** BEGIN EXERCISE MATERIALS **

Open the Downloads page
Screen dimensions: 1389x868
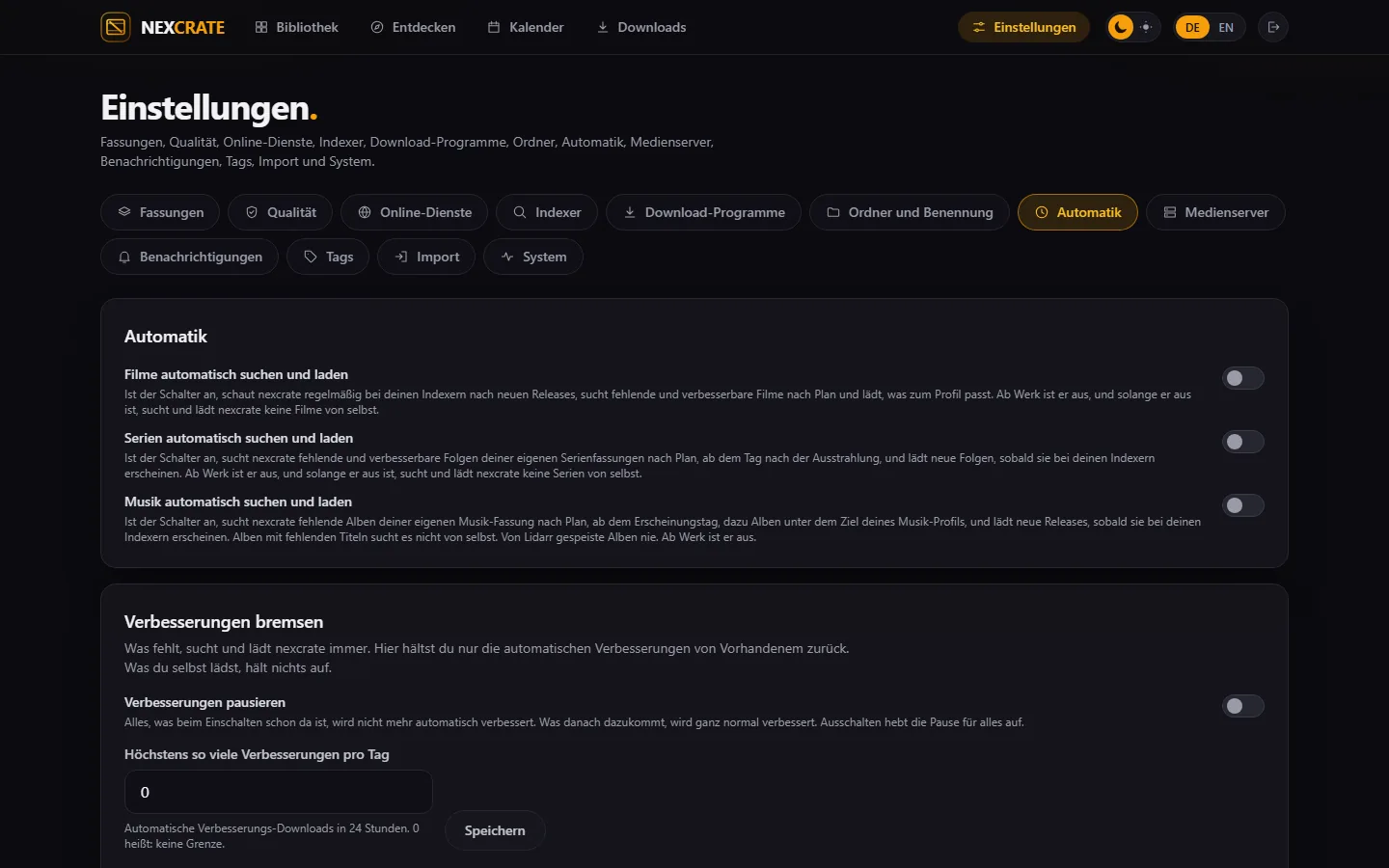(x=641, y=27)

** END EXERCISE MATERIALS **
** BEGIN EXERCISE MATERIALS **

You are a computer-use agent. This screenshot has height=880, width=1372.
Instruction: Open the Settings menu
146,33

** END EXERCISE MATERIALS **

Turn the data starting at the line containing "Open the Downloads page" and ending at the line containing "(x=641, y=27)" into a JSON list of strings, one string per line, skipping blank lines and leaving out the pictures.

◆ **REPLY**
[
  "Open the Downloads page",
  "Screen dimensions: 1389x868",
  "(x=641, y=27)"
]